### PROBLEM STATEMENT
Please recast every line of the rows below as a Markdown table with two columns, No. for the line number and Line for the text. Skip blank lines and leave out the pictures.

### RECORDS FOR THE TASK
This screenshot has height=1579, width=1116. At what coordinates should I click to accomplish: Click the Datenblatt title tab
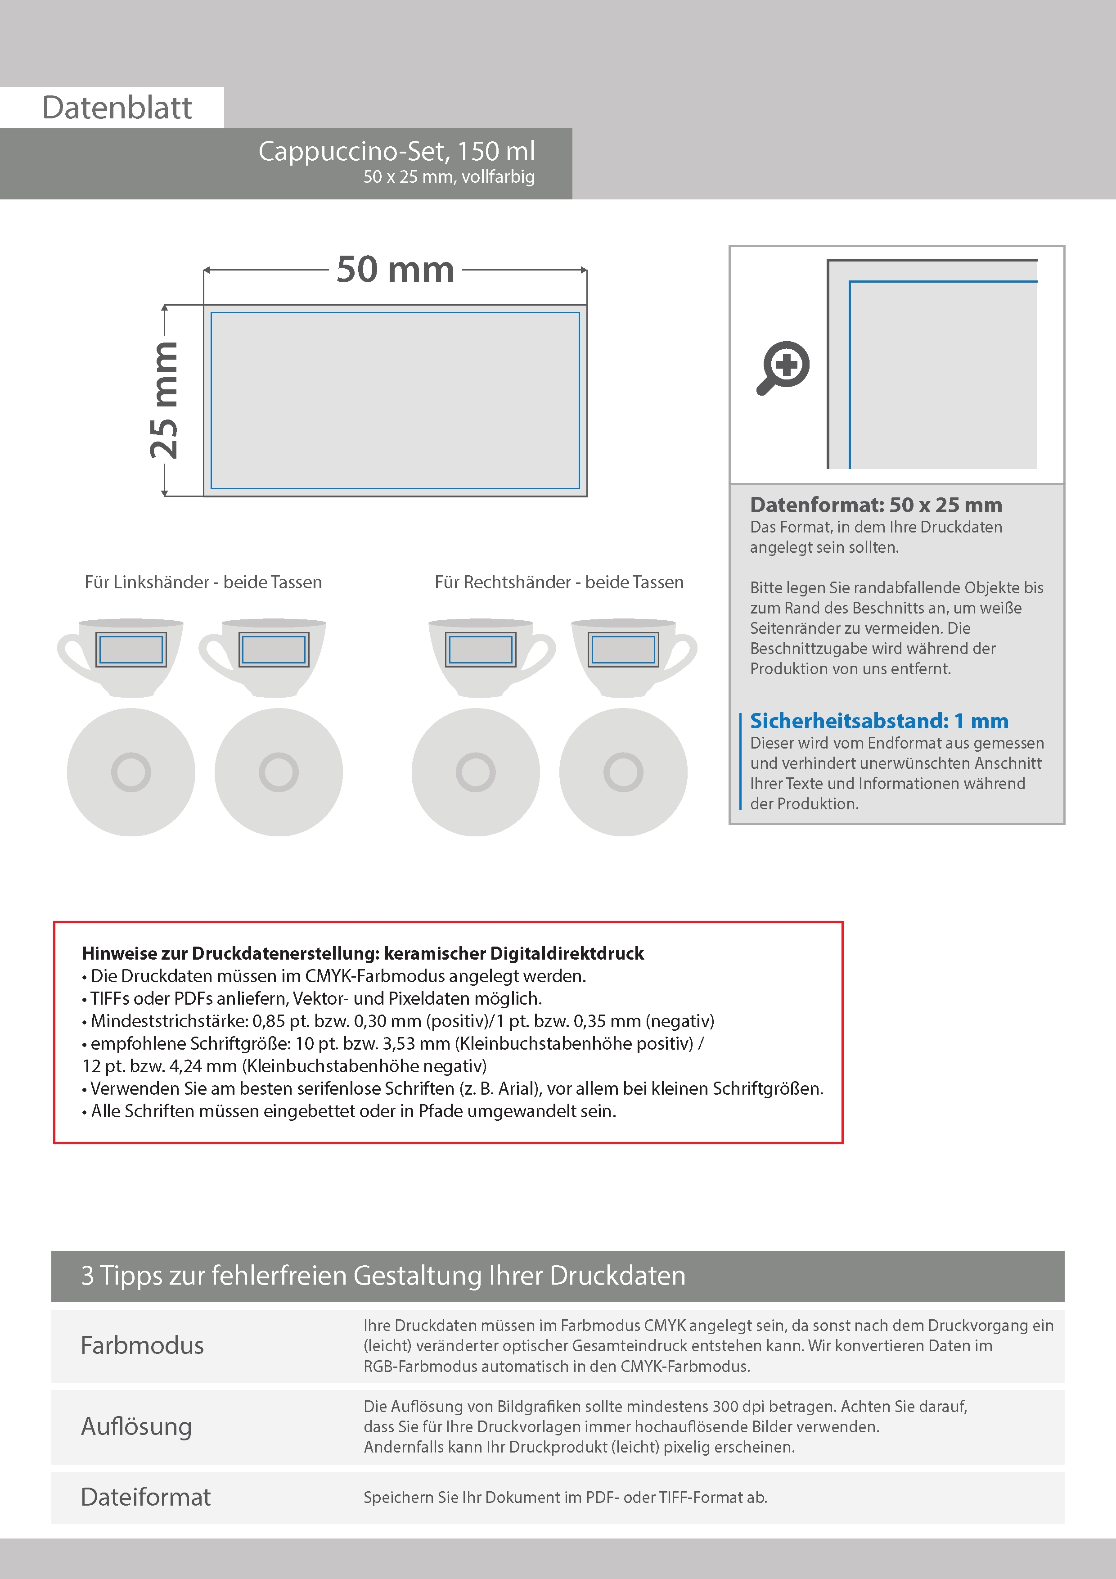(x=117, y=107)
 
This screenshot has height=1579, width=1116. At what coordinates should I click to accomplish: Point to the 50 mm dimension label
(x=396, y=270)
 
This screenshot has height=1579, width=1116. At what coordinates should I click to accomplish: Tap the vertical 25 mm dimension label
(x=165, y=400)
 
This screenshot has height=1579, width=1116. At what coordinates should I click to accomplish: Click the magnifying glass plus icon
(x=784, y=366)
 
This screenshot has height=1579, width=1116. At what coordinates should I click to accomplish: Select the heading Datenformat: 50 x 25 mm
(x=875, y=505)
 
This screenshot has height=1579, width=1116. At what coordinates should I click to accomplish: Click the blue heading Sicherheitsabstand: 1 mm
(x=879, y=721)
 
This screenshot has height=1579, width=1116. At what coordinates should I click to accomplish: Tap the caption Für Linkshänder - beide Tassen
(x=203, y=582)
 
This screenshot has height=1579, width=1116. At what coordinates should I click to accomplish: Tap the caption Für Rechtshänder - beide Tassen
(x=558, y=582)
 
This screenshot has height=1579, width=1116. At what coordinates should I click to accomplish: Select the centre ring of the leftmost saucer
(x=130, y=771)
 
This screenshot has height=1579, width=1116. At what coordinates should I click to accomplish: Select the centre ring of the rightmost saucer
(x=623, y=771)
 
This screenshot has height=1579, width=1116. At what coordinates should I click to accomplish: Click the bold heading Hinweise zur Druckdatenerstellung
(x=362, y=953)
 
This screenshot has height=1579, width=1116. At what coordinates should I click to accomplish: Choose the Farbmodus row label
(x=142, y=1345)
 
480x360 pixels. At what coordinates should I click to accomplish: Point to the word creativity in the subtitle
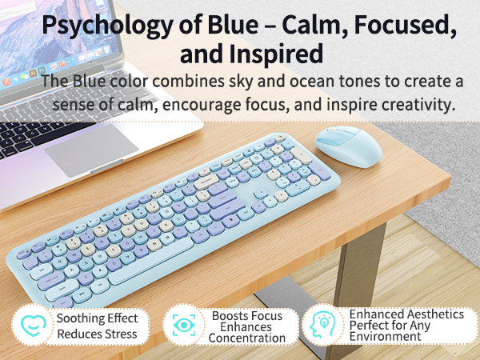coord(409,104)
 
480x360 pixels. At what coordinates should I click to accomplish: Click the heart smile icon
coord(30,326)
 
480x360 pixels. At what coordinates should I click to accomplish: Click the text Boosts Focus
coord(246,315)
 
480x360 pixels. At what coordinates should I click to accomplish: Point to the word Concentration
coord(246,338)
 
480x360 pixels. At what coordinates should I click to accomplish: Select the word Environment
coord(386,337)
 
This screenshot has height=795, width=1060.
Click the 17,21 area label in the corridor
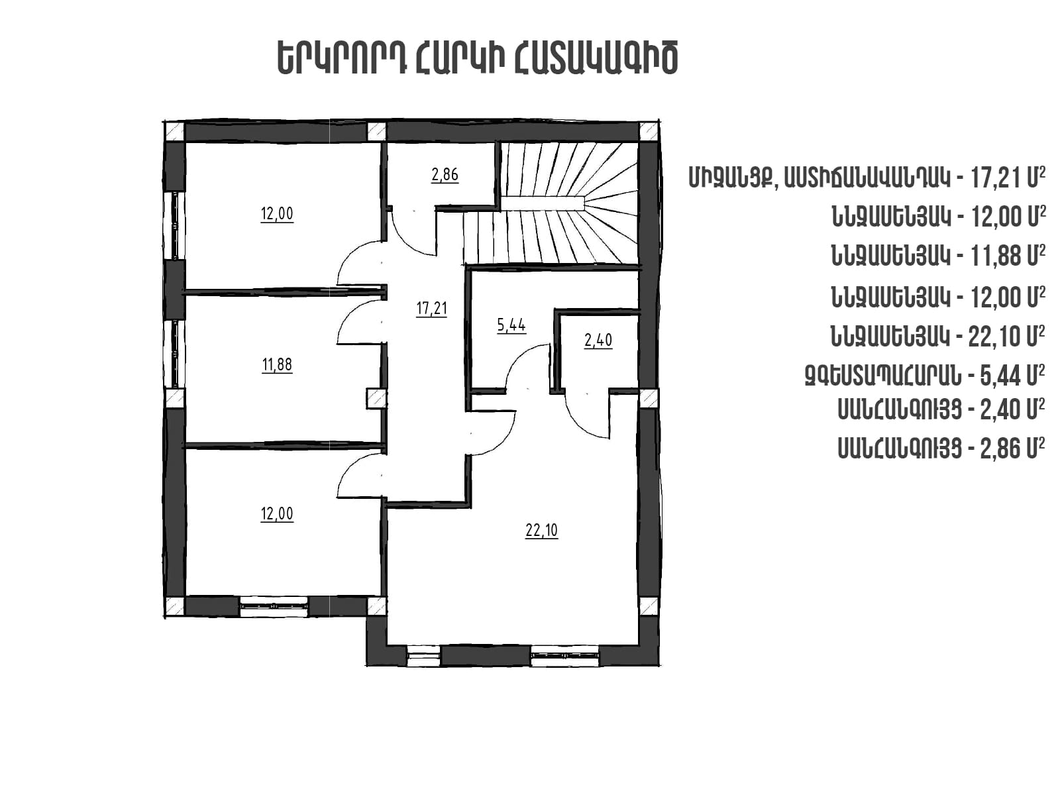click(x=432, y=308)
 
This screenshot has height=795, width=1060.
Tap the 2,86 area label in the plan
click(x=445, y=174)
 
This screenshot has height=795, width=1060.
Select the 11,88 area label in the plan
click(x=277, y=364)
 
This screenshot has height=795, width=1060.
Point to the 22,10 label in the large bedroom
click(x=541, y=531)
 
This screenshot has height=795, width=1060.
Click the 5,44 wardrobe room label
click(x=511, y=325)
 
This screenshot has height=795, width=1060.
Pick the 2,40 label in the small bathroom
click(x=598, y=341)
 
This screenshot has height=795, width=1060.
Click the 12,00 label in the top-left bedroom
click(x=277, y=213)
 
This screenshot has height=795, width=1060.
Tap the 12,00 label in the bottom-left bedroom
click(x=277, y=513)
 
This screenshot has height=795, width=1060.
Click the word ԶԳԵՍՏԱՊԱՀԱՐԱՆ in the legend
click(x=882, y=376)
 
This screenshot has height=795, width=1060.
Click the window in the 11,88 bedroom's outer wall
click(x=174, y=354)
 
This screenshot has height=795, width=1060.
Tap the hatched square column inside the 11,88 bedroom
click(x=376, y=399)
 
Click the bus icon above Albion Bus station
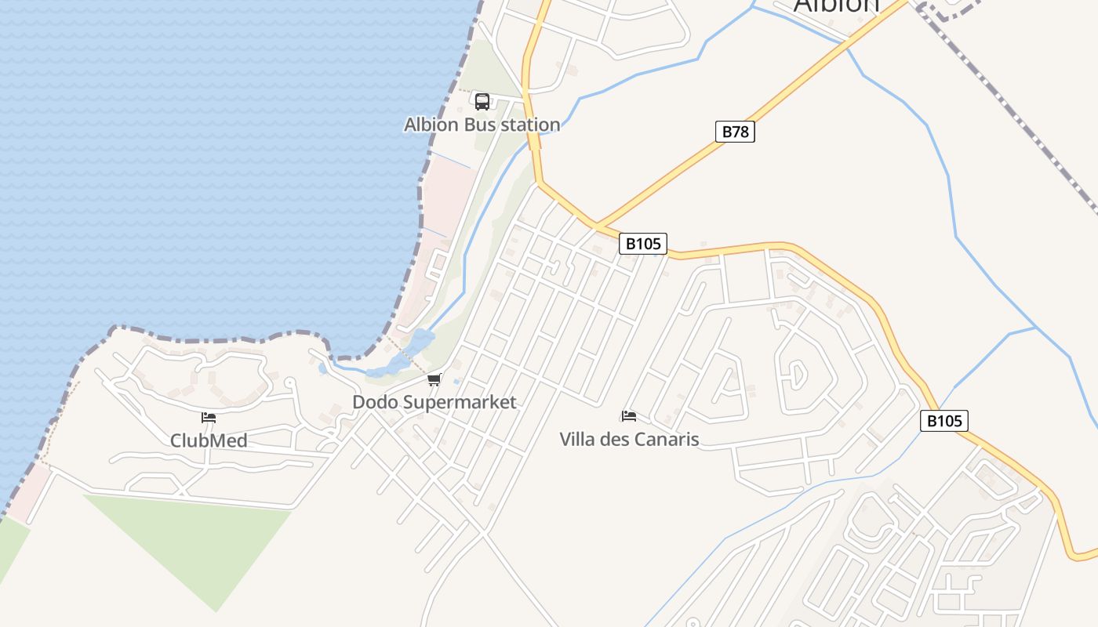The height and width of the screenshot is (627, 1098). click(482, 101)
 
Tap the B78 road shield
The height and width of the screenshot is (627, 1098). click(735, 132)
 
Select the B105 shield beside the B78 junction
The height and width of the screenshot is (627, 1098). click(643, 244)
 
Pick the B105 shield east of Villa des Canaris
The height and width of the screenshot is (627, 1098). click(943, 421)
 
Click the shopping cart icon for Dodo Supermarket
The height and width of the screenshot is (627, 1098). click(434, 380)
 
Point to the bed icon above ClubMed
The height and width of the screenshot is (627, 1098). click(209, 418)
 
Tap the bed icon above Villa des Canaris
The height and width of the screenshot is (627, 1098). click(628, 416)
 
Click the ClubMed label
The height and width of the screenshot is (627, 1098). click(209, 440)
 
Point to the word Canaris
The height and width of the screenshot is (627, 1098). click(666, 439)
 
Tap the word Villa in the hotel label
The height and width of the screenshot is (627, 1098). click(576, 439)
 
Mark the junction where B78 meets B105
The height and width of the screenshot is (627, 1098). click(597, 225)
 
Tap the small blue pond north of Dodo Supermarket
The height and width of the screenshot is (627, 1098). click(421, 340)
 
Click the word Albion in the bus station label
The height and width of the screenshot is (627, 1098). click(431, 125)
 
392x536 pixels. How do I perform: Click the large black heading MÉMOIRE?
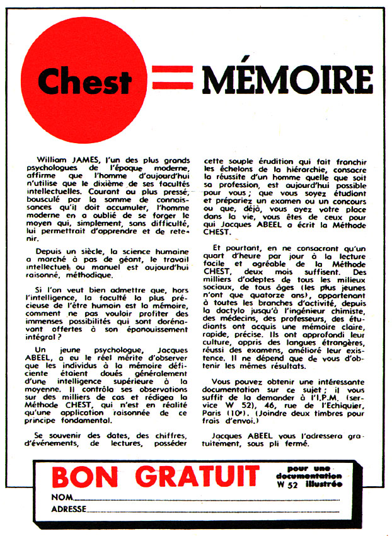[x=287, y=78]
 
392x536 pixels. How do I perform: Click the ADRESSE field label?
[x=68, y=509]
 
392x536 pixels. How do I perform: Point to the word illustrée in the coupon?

### RESPONSE FOR THIS EXERCISE
| No. | Line |
|---|---|
| 1 | This screenshot has height=1579, width=1116. At what coordinates should I click to accomplish: Click the Datenblatt title tab |
| 2 | (x=117, y=107) |
| 3 | This screenshot has height=1579, width=1116. At what coordinates should I click to accomplish: Point to the 50 mm dimension label |
| 4 | (x=396, y=270) |
| 5 | This screenshot has height=1579, width=1116. At what coordinates should I click to accomplish: Tap the vertical 25 mm dimension label |
| 6 | (x=165, y=400) |
| 7 | This screenshot has height=1579, width=1116. At what coordinates should I click to accomplish: Click the magnifying glass plus icon |
| 8 | (x=784, y=366) |
| 9 | This screenshot has height=1579, width=1116. At what coordinates should I click to accomplish: Select the heading Datenformat: 50 x 25 mm |
| 10 | (x=875, y=505) |
| 11 | This screenshot has height=1579, width=1116. At what coordinates should I click to accomplish: Click the blue heading Sicherheitsabstand: 1 mm |
| 12 | (x=879, y=721) |
| 13 | This screenshot has height=1579, width=1116. At what coordinates should I click to accomplish: Tap the caption Für Linkshänder - beide Tassen |
| 14 | (x=203, y=582) |
| 15 | This screenshot has height=1579, width=1116. At what coordinates should I click to accomplish: Tap the caption Für Rechtshänder - beide Tassen |
| 16 | (x=558, y=582) |
| 17 | This screenshot has height=1579, width=1116. At what coordinates should I click to accomplish: Select the centre ring of the leftmost saucer |
| 18 | (x=130, y=771) |
| 19 | This screenshot has height=1579, width=1116. At what coordinates should I click to accomplish: Select the centre ring of the rightmost saucer |
| 20 | (x=623, y=771) |
| 21 | This screenshot has height=1579, width=1116. At what coordinates should I click to accomplish: Click the bold heading Hinweise zur Druckdatenerstellung |
| 22 | (x=362, y=953) |
| 23 | This screenshot has height=1579, width=1116. At what coordinates should I click to accomplish: Choose the Farbmodus row label |
| 24 | (x=142, y=1345) |
| 25 | 480x360 pixels. At what coordinates should I click to accomplish: Point to the word creativity in the subtitle |
| 26 | coord(409,104) |
| 27 | 480x360 pixels. At what coordinates should I click to accomplish: Click the heart smile icon |
| 28 | coord(30,326) |
| 29 | 480x360 pixels. At what coordinates should I click to accomplish: Click the text Boosts Focus |
| 30 | coord(246,315) |
| 31 | 480x360 pixels. At what coordinates should I click to accomplish: Point to the word Concentration |
| 32 | coord(246,338) |
| 33 | 480x360 pixels. At what coordinates should I click to accomplish: Select the word Environment |
| 34 | coord(386,337) |
| 35 | This screenshot has height=795, width=1060. |
| 36 | Click the 17,21 area label in the corridor |
| 37 | click(x=432, y=308) |
| 38 | This screenshot has height=795, width=1060. |
| 39 | Tap the 2,86 area label in the plan |
| 40 | click(x=445, y=174) |
| 41 | This screenshot has height=795, width=1060. |
| 42 | Select the 11,88 area label in the plan |
| 43 | click(x=277, y=364) |
| 44 | This screenshot has height=795, width=1060. |
| 45 | Point to the 22,10 label in the large bedroom |
| 46 | click(x=541, y=531) |
| 47 | This screenshot has height=795, width=1060. |
| 48 | Click the 5,44 wardrobe room label |
| 49 | click(x=511, y=325) |
| 50 | This screenshot has height=795, width=1060. |
| 51 | Pick the 2,40 label in the small bathroom |
| 52 | click(x=598, y=341) |
| 53 | This screenshot has height=795, width=1060. |
| 54 | Click the 12,00 label in the top-left bedroom |
| 55 | click(x=277, y=213) |
| 56 | This screenshot has height=795, width=1060. |
| 57 | Tap the 12,00 label in the bottom-left bedroom |
| 58 | click(x=277, y=513) |
| 59 | This screenshot has height=795, width=1060. |
| 60 | Click the word ԶԳԵՍՏԱՊԱՀԱՐԱՆ in the legend |
| 61 | click(x=882, y=376) |
| 62 | This screenshot has height=795, width=1060. |
| 63 | Click the window in the 11,88 bedroom's outer wall |
| 64 | click(x=174, y=354) |
| 65 | This screenshot has height=795, width=1060. |
| 66 | Tap the hatched square column inside the 11,88 bedroom |
| 67 | click(x=376, y=399) |
| 68 | Click the bus icon above Albion Bus station |
| 69 | The height and width of the screenshot is (627, 1098). click(482, 101) |
| 70 | Tap the B78 road shield |
| 71 | The height and width of the screenshot is (627, 1098). click(735, 132) |
| 72 | Select the B105 shield beside the B78 junction |
| 73 | The height and width of the screenshot is (627, 1098). click(643, 244) |
| 74 | Pick the B105 shield east of Villa des Canaris |
| 75 | The height and width of the screenshot is (627, 1098). click(943, 421) |
| 76 | Click the shopping cart icon for Dodo Supermarket |
| 77 | The height and width of the screenshot is (627, 1098). click(434, 380) |
| 78 | Point to the bed icon above ClubMed |
| 79 | The height and width of the screenshot is (627, 1098). click(209, 418) |
| 80 | Tap the bed icon above Villa des Canaris |
| 81 | The height and width of the screenshot is (627, 1098). click(628, 416) |
| 82 | Click the ClubMed label |
| 83 | The height and width of the screenshot is (627, 1098). click(209, 440) |
| 84 | Point to the word Canaris |
| 85 | The height and width of the screenshot is (627, 1098). click(666, 439) |
| 86 | Tap the word Villa in the hotel label |
| 87 | The height and width of the screenshot is (627, 1098). click(576, 439) |
| 88 | Mark the junction where B78 meets B105 |
| 89 | The height and width of the screenshot is (627, 1098). click(597, 225) |
| 90 | Tap the small blue pond north of Dodo Supermarket |
| 91 | The height and width of the screenshot is (627, 1098). click(421, 340) |
| 92 | Click the word Albion in the bus station label |
| 93 | The height and width of the screenshot is (627, 1098). click(431, 125) |
| 94 | 392x536 pixels. How do I perform: Click the large black heading MÉMOIRE? |
| 95 | [x=287, y=78] |
| 96 | 392x536 pixels. How do I perform: Click the ADRESSE field label? |
| 97 | [x=68, y=509] |
| 98 | 392x536 pixels. How do I perform: Point to the word illustrée in the coupon? |